» **Sorun**: Ayakkabıcı anısını anlatan metinde "Hüseyin amcanın dükkanının" sözlerinden "için mi bilmiyordum." sözlerine kadar, bu sözler de dahil olmak üzere, bölümü "ödüllendirmek" yerine "mükafatlandırmak" koyarak güncelleyip yeniden yazın.

» **Kaynak**:
____
Akşam üstü babam gelir. Bir el işaretiyle çarşıya gidiyoruz derdi. O önde ben arkada. Hatırlıyorum da babam ne kadar hızlı yürürdü, yetişmek için arada bir koşaradıma geçer aradaki mesafeyi kısaltırdım. Ama sonra, niye benden çok hızlı yürüdüğünü anlamıştım. Ayaklarım onunkilerden çok küçüktü.
Hüseyin amcanın dükkanının önüne gelince durur “gir bakalım içeri” derdi. Sanki beni ödüllendirmek için mi yoksa yeni bir şey alınırken beni daha iyi izlemek için mi bilmiyordum.
Önünde cepli uzun önlük, kulağının arkasında sabit kalem, gözlüklerinin üstünden bakar “hı geldin mi ?” derdi Ayakkabıcı Hüseyin amca. Babam iki İnegöl sandalyesinden birine oturur ben ayakta beklerdim. Hüseyin amca elindeki işi bırakır, duvara dik rulo halinde duran samanlı karton kağıtlardan birini alır yerde açar iki elinin ayalarıyla adeta ütülediği kartonu yere bastırarak düz hale getirmeye çalışırdı. Biliyordum ki o arada küçük ayaklarımın sığabileceği kadar boşluğu karton üzerinde tesbit eder tekrar bana bakarak “ bas “ derdi. Gösterdiği yere basmak için özen gösterir. Bütün ağırlığımı o ayağıma verip kaymaması için çabalardım. Bu ölçü işi nedense çok önemli bir işti. Ayak bileğimden bastırıp kulağının arkasındaki sabit kalemi çıkararak yere dik olarak ayağımın etrafından dolaştırdığı kalemle, ayağımı kartona çizerdi. Ayağıma değen kalemden gıdıklansamda gülmek imkansızdı. Sert bir şekilde ayak bileğimi bıraktığında hemen öbür ayağımı kartonun üstüne koyardım. Babam bütün dikkatiyle bizi izler başını hafifçe onaylar gibi yapardı. Diğer ayağımda ölçülüp çizildiğinde çok rahatlar dışarı fırlamak gelirdi içimden. Babam ayağa kalkar eline sağlık Hüseyin Usta bize müsaade derdi . Ben önde babam arkada ufacık dükkandan çıktığımda babamın ne diyeceğini bilirdim. “hadi sen eve “ derdi. Çarşıya giderdi.
____
» **Veri alıntısı**:
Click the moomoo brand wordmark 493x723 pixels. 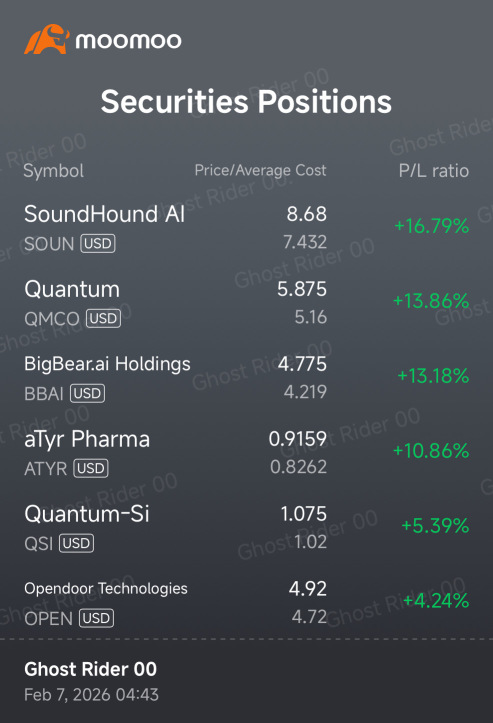129,41
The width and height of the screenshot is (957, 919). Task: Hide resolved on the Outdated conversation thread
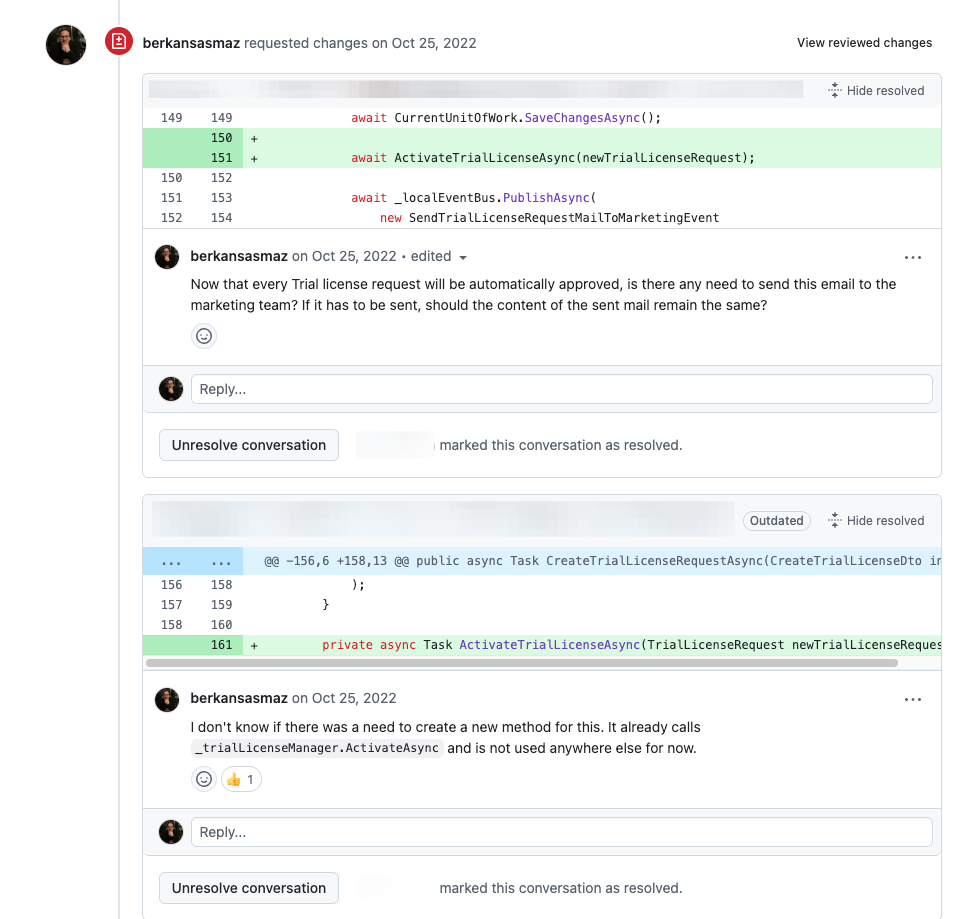pos(875,521)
____
» **Tamamlanan görev**:
Hüseyin amcanın dükkanının önüne gelince durur “gir bakalım içeri” derdi. Sanki beni mükafatlandırmak için mi yoksa yeni bir şey alınırken beni daha iyi izlemek için mi bilmiyordum.